In 1970, the first official Earth Day took place after its founder, US Senator, Gaylord Nelson witnessed an enormous oil spill in California. During this first celebration, Twenty million Americans protested for a healthy, sustainable environment, with thousands of colleges also staging protests. Citizens of all political parties and classes banded together to protest, which soon soon led to the Environmental Protection Agency being formed, and the Clean air, clean water, and endangered species act being passed.
On Earth Day, 1990 , we drastically boosted our worldwide recycling efforts.
June 1992: The United Nations Earth Summit met in Rio de Janeiro, for officials to discuss the state of our home, Earth.
Twenty years later (June, 2012): The Earth Summit was again held in Rio de Janeiro.
You can see the outcome of the 2012 Earth Summit here:
In 1995, Earth Day’s founder, Mr Gaylord Nelson, was awarded the Presidential Medal of Freedom, which is deemed the highest honour a US citizen can obtain.
1989-1990: The invention of the World Wide Web gave environmentally conscious individuals a new type of power, allowing their voices to reach a much wider audience.
With the arrival of the Millenium (Year 2000), focus switched to Global Warming and the consequences humankind could face if nothing was done to protect the environment.
Earth Day, 2000 demonstrated to world leaders that people wanted action to be taken against the growing issue of Global Warning, yet a decade later, there was an increase in climate change deniers, with much of the general public seeming disinterested in environmental topics.
This made me wonder:
What happened for the human population to suddenly give up on our home planet- on what we had fought for, for decades?
Did we not see the benefits of caring for our own home anymore?
The human race needed help, which soon came in the form of the Earth Day Network.
This brilliant cause launched the world’s largest environmental service project, A Billion Acts of Green, and introduced a global tree planting initiative that has grown into The Canopy Project.
Earth Day is currently celebrated by One Billion people and counting per year, and I am exceedingly proud to be one of them.
The question I now find myself asking is, will you join this worthwhile cause?
Will you help to save our planet, our home, our Earth?
I’d like to end this post with a direct quote from the Earth Day Network’s website.
‘Today, the fight for a clean environment continues with increasing urgency, as the ravages of climate change become more manifest every day. We invite you to be a part of Earth Day and help write many more chapters—struggles and victories—into the Earth Day book.’

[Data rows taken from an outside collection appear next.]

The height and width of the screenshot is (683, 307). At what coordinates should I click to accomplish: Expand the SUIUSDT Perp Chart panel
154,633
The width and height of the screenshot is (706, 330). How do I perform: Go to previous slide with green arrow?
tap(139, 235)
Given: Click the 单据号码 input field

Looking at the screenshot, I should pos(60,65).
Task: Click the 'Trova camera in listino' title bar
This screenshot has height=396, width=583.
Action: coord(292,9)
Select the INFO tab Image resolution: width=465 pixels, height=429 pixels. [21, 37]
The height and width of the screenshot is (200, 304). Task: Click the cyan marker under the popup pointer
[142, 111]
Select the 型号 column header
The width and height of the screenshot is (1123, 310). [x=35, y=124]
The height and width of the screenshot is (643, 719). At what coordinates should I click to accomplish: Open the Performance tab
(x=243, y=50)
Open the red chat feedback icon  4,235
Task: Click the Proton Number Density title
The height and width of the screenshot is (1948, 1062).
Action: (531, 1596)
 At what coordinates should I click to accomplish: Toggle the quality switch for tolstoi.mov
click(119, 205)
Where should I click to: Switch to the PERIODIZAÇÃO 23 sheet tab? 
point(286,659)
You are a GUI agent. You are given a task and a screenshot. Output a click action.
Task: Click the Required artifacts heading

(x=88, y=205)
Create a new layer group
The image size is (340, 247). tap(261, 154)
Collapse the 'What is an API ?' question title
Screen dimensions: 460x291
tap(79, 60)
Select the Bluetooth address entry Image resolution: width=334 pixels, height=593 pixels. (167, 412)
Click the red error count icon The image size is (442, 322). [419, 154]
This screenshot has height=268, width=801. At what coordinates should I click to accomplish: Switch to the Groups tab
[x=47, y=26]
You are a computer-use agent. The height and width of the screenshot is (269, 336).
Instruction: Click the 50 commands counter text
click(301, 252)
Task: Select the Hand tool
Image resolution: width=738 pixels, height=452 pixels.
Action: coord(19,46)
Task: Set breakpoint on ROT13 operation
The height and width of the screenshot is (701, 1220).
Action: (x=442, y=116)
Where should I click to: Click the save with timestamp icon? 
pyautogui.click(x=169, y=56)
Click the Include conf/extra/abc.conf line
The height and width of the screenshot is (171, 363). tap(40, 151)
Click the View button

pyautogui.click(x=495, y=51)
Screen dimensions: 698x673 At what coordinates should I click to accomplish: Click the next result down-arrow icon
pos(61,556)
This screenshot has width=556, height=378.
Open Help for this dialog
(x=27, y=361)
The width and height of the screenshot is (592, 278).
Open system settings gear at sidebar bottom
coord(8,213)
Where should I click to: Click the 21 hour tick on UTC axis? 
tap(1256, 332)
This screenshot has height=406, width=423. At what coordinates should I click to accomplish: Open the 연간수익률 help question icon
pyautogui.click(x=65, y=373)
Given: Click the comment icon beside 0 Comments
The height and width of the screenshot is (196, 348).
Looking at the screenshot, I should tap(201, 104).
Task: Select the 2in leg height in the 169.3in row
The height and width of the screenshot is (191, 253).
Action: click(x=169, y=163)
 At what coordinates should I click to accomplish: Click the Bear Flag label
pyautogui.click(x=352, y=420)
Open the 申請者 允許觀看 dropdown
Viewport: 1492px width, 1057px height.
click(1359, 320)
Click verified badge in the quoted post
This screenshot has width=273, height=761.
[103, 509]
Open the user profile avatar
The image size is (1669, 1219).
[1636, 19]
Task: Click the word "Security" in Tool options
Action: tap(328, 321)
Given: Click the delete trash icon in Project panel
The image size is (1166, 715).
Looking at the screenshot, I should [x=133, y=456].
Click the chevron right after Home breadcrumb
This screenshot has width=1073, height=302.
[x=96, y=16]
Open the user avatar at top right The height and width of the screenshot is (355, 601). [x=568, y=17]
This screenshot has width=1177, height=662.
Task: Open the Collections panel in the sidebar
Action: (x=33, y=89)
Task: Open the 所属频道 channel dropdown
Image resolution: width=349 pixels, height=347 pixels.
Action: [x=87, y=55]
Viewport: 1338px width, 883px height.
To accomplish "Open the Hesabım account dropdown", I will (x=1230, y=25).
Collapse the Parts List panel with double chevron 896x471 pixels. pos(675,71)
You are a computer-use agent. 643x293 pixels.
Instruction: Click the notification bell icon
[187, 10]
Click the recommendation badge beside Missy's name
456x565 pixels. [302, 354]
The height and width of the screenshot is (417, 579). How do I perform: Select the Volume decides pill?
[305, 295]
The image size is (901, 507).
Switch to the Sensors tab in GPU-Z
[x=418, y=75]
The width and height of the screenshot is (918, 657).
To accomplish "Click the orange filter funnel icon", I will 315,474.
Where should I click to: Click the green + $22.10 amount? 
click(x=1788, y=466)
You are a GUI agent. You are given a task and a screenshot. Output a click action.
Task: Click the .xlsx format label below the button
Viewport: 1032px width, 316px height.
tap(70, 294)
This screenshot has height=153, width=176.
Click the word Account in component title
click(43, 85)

2020 marks the 50th anniversary of the first Earth Day. In honor of this milestone, Earth Day Network is launching an ambitious set of goals to shape the future of 21st century environmentalism. Learn more here.
It would mean so much to me and to over a Billion others if you would check out the Earth Day Network’s current goals to help protect the world that we call home.
Remember: we need the environment to survive.
But, my dear bookworms, think of it this way-
Less trees means less paper, meaning less paperback books.